Des études dans le domaine des transports ont révélé que les automobilistes surestimaient leur insatisfaction future s’ils devaient utiliser les transports en commun⁴. Après une période d’essai, leur satisfaction dépassait leurs prédictions initiales. Les résistances aux changements de mode de vie reposent parfois sur des anticipations émotionnelles erronées.

L’influence du biais sur nos décisions

Nous prenons des décisions selon des prévisions émotionnelles inexactes, ce qui nous oriente vers des options qui ne maximisent pas notre bien-être. Un professionnel peut refuser une mutation géographique en craignant un impact négatif durable, alors qu’il se serait adapté rapidement. À l’inverse, une personne peut accepter un emploi mieux rémunéré mais éprouvant, en surestimant la satisfaction que procurera le salaire supplémentaire.

Le rapport à l’argent et à la consommation subit ce biais. La croyance que les biens matériels généreront un bonheur durable alimente des comportements d’achat compulsifs et conduit à des regrets financiers. Les recherches en économie comportementale montrent que nous tirons davantage de satisfaction des expériences (voyages, concerts, formations) que des possessions, précisément parce que nous surestimions l’impact émotionnel de ces dernières.

Une personne qui surestime sa détresse future face à une situation sociale difficile peut développer des stratégies d’évitement qui limitent ses opportunités. À l’inverse, l’anticipation exagérée d’émotions positives peut motiver des comportements adaptés, comme la persévérance dans un projet difficile. Cette dimension peut être amplifiée lorsqu’elle se combine avec le biais de négativité, qui nous fait accorder une attention disproportionnée aux informations négatives.

Méthodes pour contrer ou déjouer le biais d’impact

L’élargissement de la perspective temporelle est efficace : au lieu de vous concentrer uniquement sur un événement futur, réfléchissez aux autres activités et préoccupations qui continueront d’influencer votre humeur. Un déménagement ne déterminera pas à lui seul votre bien-être, vos hobbies, vos relations amicales, vos projets professionnels moduleront aussi votre état d’esprit.

Se remémorer nos pires expériences peut améliorer la précision de nos prédictions. Plutôt que de penser à des situations similaires passées (car nous en surestimerons également l’impact rétrospectif, un phénomène décrit dans le biais rétrospectif), mieux vaut réfléchir à un moment où nous nous sentions vraiment mal, puis constater la rapidité avec laquelle nous nous en sommes remis⁵. La prise de conscience de notre résilience passée tempère nos prédictions catastrophistes.

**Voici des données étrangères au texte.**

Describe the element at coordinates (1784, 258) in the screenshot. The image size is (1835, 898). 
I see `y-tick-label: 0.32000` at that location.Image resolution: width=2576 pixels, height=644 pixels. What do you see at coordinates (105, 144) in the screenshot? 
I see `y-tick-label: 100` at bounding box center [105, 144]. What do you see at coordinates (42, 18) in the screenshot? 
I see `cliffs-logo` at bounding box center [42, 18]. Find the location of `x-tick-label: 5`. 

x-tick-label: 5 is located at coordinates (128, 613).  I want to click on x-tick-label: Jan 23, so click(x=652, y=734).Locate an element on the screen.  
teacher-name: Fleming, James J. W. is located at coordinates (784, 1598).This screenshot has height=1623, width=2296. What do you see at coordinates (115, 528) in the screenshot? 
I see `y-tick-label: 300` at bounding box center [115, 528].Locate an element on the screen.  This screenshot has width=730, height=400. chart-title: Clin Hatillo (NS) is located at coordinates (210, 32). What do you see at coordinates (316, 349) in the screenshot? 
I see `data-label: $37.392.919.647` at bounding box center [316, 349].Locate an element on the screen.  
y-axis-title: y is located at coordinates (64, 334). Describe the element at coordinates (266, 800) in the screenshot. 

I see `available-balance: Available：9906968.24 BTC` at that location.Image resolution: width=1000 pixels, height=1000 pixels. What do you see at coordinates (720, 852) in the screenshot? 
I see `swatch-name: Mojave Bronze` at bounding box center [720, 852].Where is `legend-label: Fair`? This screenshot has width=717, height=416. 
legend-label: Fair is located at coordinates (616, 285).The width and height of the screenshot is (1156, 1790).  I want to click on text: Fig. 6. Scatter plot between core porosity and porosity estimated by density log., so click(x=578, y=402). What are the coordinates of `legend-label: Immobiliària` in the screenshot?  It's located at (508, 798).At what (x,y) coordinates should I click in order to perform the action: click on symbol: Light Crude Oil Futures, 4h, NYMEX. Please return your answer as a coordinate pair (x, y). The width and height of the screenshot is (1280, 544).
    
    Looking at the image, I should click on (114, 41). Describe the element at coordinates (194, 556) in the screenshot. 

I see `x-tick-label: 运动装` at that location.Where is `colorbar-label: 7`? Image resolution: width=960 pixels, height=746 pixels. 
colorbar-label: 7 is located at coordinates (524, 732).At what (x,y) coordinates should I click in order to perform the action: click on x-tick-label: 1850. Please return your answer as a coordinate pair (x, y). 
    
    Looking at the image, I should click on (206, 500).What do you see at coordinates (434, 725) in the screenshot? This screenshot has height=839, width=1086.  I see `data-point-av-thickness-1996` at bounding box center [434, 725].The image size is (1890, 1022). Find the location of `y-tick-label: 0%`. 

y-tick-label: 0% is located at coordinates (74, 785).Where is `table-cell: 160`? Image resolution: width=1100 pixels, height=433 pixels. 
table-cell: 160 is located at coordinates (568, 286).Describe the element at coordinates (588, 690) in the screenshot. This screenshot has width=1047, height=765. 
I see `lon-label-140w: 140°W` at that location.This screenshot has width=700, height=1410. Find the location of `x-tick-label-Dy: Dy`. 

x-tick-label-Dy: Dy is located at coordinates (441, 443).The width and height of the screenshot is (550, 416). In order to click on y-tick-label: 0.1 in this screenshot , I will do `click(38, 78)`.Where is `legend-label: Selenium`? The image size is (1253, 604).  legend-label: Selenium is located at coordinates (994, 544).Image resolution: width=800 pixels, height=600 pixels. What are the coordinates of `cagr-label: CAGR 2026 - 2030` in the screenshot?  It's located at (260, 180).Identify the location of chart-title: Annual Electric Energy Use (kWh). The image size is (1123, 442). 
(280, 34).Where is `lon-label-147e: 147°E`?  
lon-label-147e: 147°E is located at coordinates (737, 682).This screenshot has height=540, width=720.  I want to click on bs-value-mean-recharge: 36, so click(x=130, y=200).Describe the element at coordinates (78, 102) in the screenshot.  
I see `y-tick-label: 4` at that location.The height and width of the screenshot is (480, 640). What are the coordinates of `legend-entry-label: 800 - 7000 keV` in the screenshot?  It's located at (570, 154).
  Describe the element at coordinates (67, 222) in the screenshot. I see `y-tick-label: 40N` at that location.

Notre cerveau possède des mécanismes sophistiqués pour donner du sens aux événements difficiles et pour atténuer leur impact émotionnel. Ces processus fonctionnent automatiquement. Reconnaître cette compétence psychologique nous aide à aborder l’avenir avec davantage de sérénité.

Pour les décisions majeures, consulter des personnes qui ont vécu des expériences similaires offre un point de référence externe. Quelqu’un qui a traversé une reconversion professionnelle, un déménagement à l’étranger ou une séparation peut témoigner de la réalité émotionnelle de ces événements, plus nuancée que nos anticipations anxieuses ou enthousiastes.


Références scientifiques

  • ¹ Gilbert, D. T., Pinel, E. C., Wilson, T. D., Blumberg, S. J., & Wheatley, T. P. (1998). Immune neglect: A source of durability bias in affective forecasting. Journal of Personality and Social Psychology, 75(3), 617-638.
  • ² Wilson, T. D., Wheatley, T., Meyers, J. M., Gilbert, D. T., & Axsom, D. (2000). Focalism: A source of durability bias in affective forecasting. Journal of Personality and Social Psychology, 78(5), 821-836.
  • ³ Ayton, P., Pott, A., & Elwakili, N. (2007). Affective forecasting: Why can’t people predict their emotions? Thinking & Reasoning, 13(1), 62-80.
  • ⁴ Pedersen, T. (2009). Affective Forecasting: Predicting Future Satisfaction with Public Transport. Licentiate dissertation, Karlstad University.
  • ⁵ Morewedge, C. K., Gilbert, D. T., & Wilson, T. D. (2005). The Least Likely of Times: How Remembering the Past Biases Forecasts of the Future. Psychological Science, 16(8), 626-630.